→ **DIRECTIONS FOR THIS TASK**: Write out each of the lines below exactly, omitting the pictures from your answer.
>> start DATA FOR PROCESSING
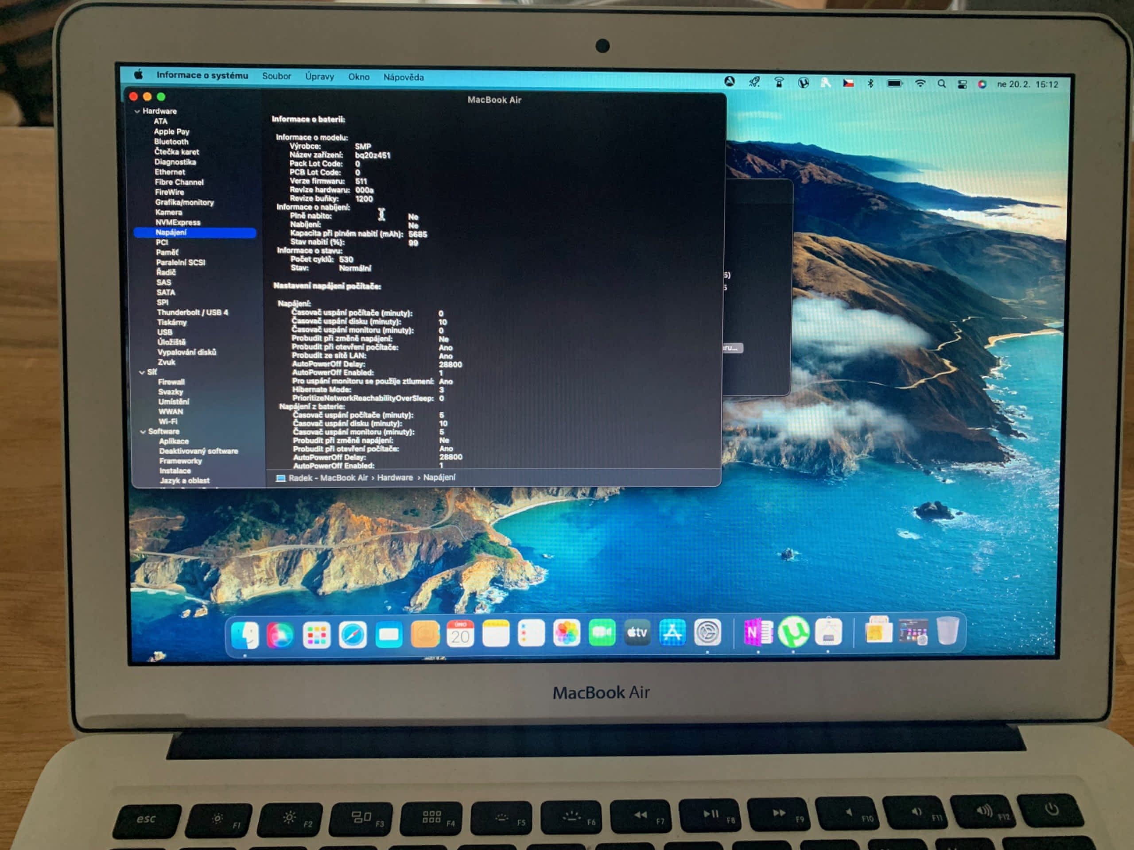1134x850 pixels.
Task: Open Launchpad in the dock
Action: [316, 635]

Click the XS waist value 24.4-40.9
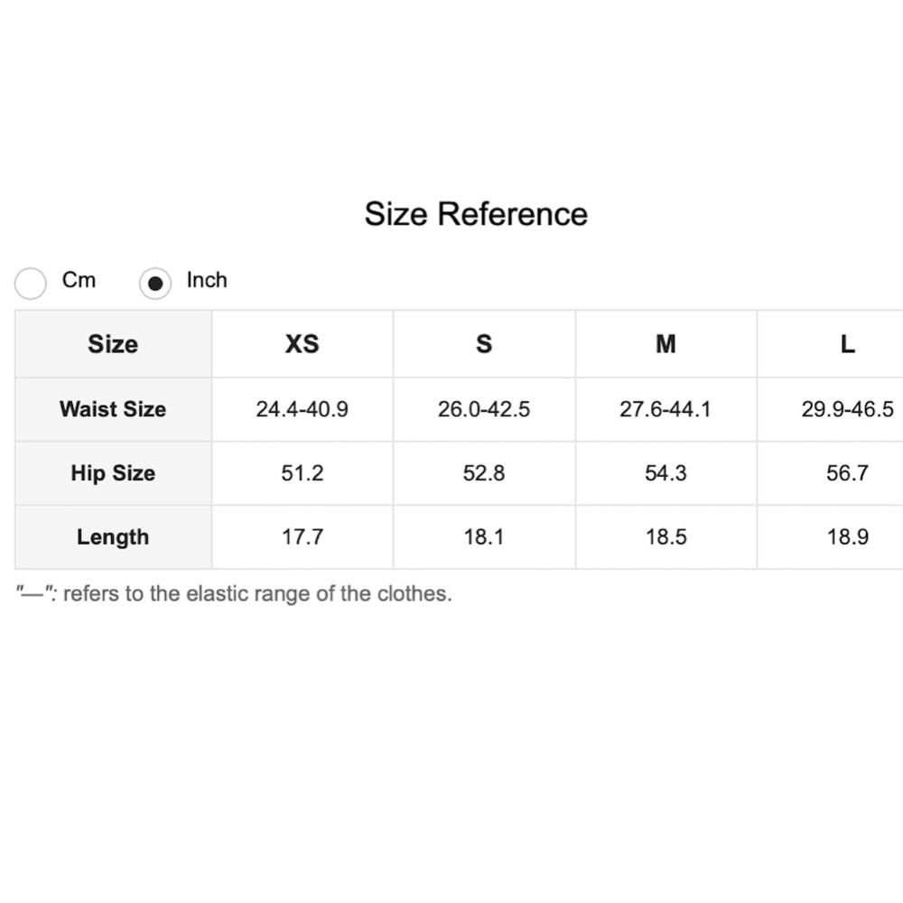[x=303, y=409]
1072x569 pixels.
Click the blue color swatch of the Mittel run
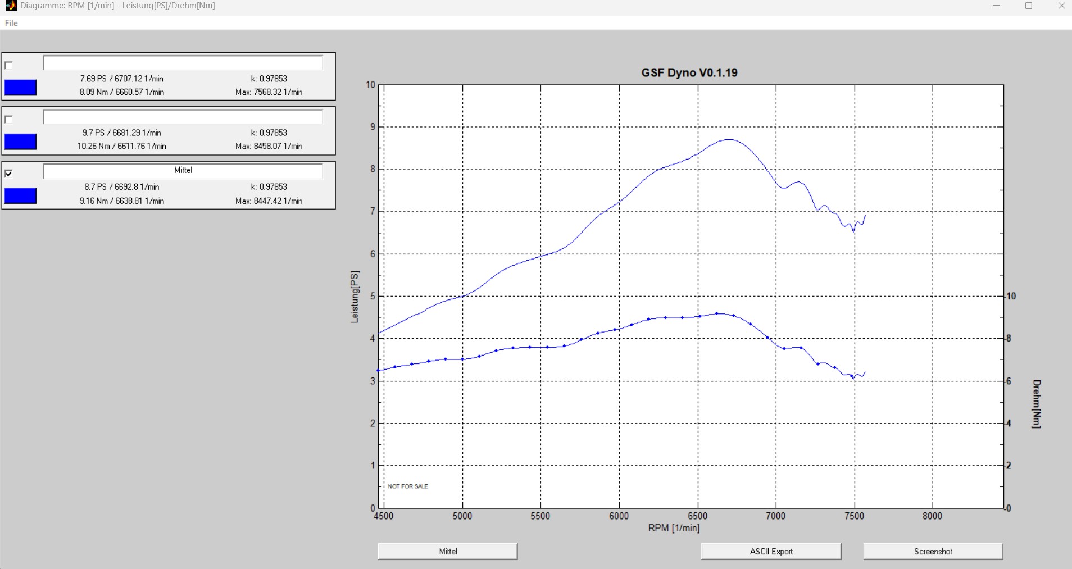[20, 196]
>> end DATA FOR PROCESSING
→ **REPLY TO THE TASK**:
1134x850 pixels.
Task: Open Launchpad in the dock
Action: [316, 635]

Click the XS waist value 24.4-40.9
[x=303, y=409]
1072x569 pixels.
Click the blue color swatch of the Mittel run
[20, 196]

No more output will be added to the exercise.